*** EXERCISE DATA Section Begins ***

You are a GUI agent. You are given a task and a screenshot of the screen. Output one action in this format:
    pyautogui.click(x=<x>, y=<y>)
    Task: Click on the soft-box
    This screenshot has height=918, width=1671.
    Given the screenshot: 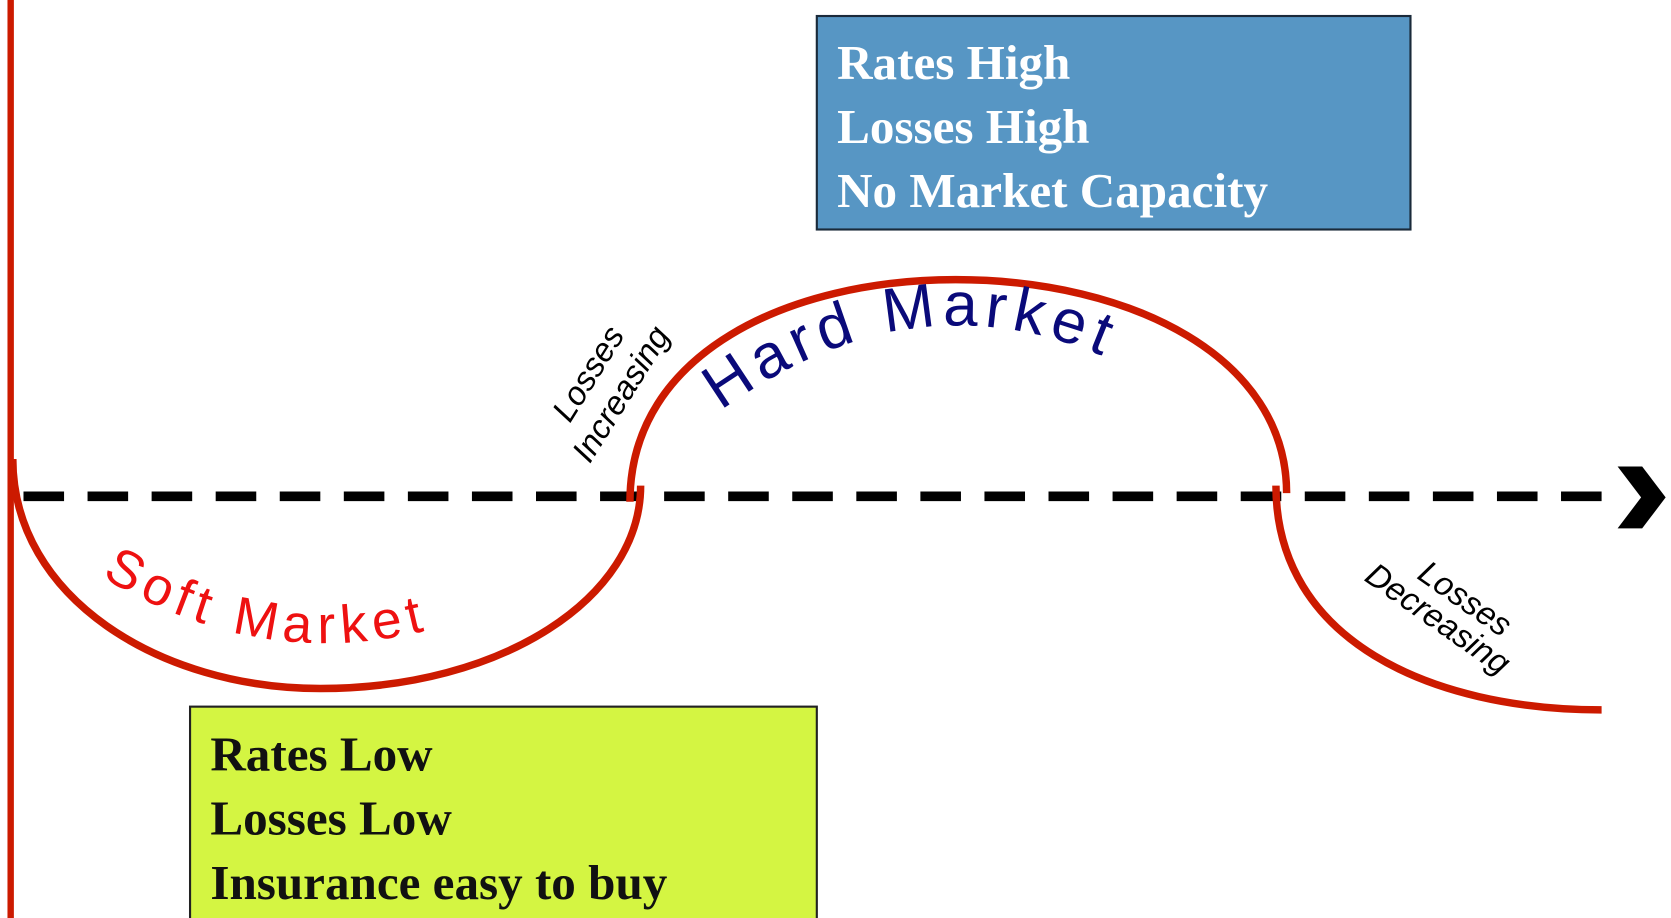 What is the action you would take?
    pyautogui.click(x=503, y=812)
    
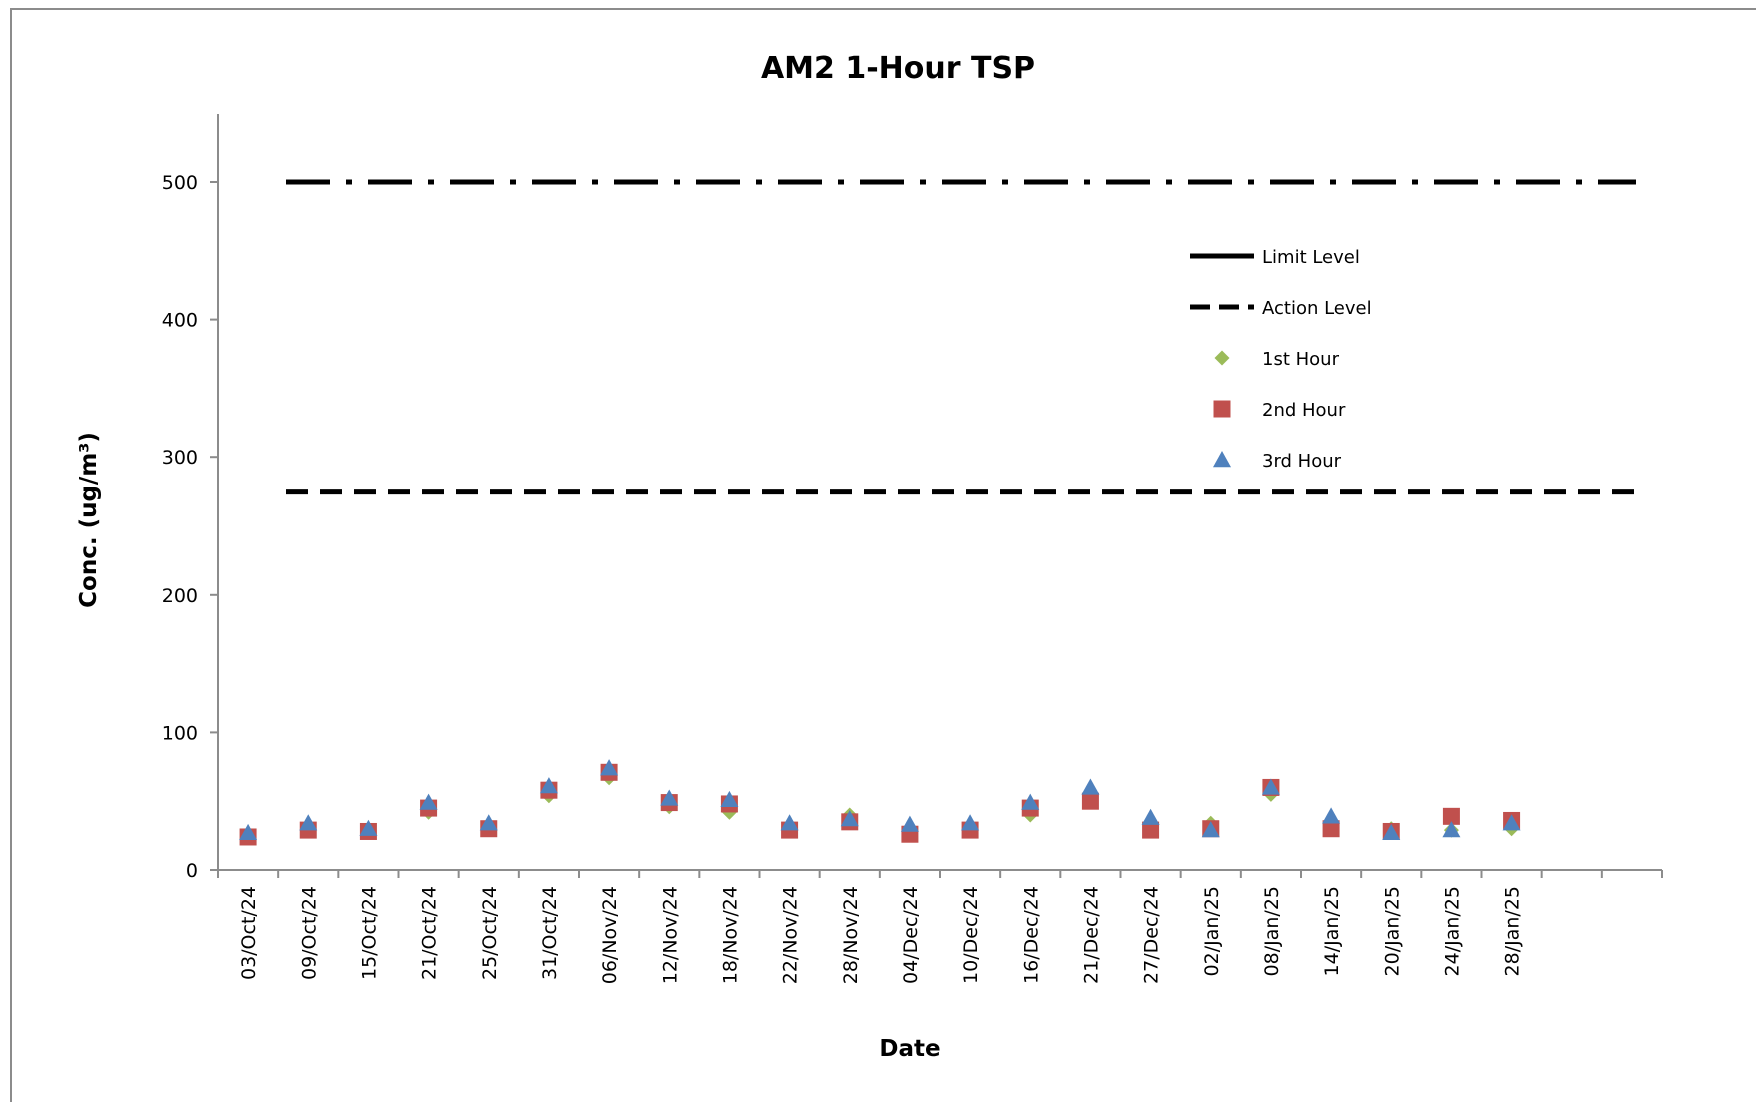 This screenshot has width=1756, height=1102. Describe the element at coordinates (180, 321) in the screenshot. I see `y-tick-label: 400` at that location.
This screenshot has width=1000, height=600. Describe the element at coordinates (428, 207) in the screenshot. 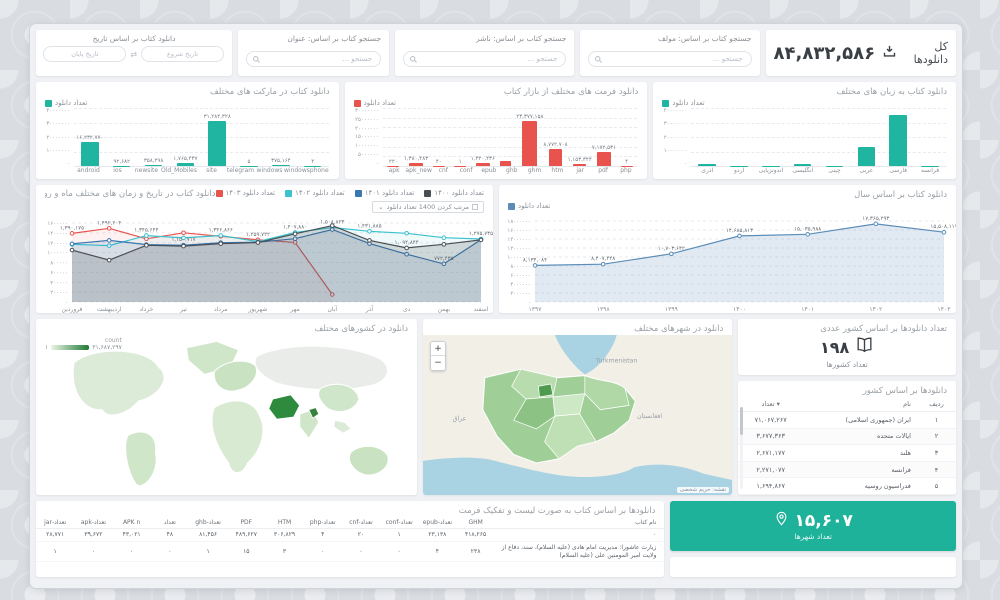

I see `sort-dropdown: مرتب کردن 1400 تعداد دانلود ⌄` at that location.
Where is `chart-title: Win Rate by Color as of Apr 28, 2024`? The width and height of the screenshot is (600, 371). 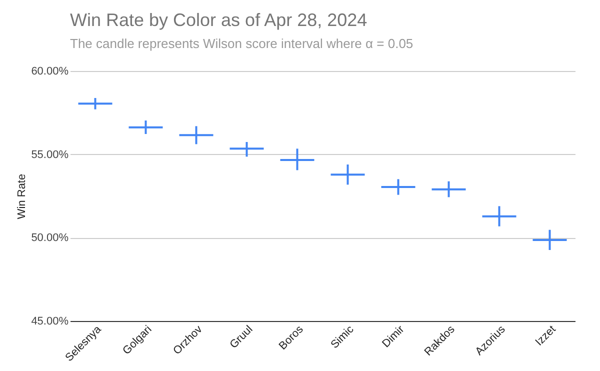
chart-title: Win Rate by Color as of Apr 28, 2024 is located at coordinates (219, 20).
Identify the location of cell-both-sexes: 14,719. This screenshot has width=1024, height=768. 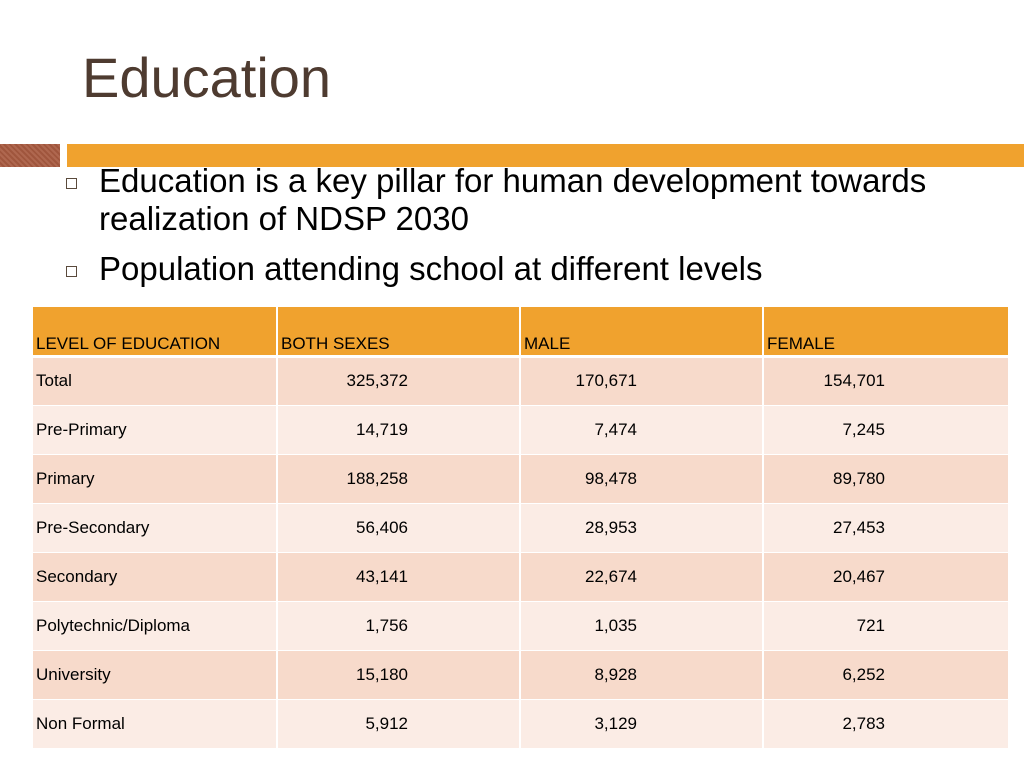
(399, 430).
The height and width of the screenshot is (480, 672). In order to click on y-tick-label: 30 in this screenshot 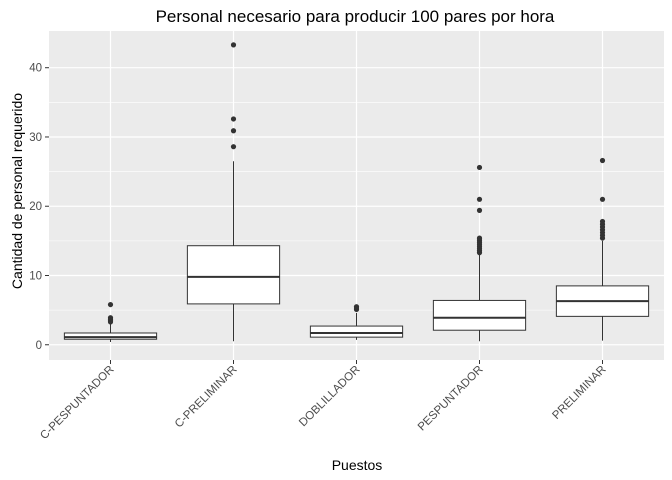, I will do `click(36, 138)`.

*** EXERCISE DATA Section Ends ***

WHAT TO PRODUCE »
Rewrite the stretch of material from the line containing "This screenshot has width=1000, height=600." through the line containing "chart-title: Win Rate by Color as of Apr 28, 2024 is" as a numbered list, leaving out blank lines and pictures.

RESULT OF THE EXERCISE »
1. This screenshot has width=1000, height=600. Describe the element at coordinates (428, 207) in the screenshot. 
2. I see `sort-dropdown: مرتب کردن 1400 تعداد دانلود ⌄` at that location.
3. Where is `chart-title: Win Rate by Color as of Apr 28, 2024`? The width and height of the screenshot is (600, 371). 
4. chart-title: Win Rate by Color as of Apr 28, 2024 is located at coordinates (219, 20).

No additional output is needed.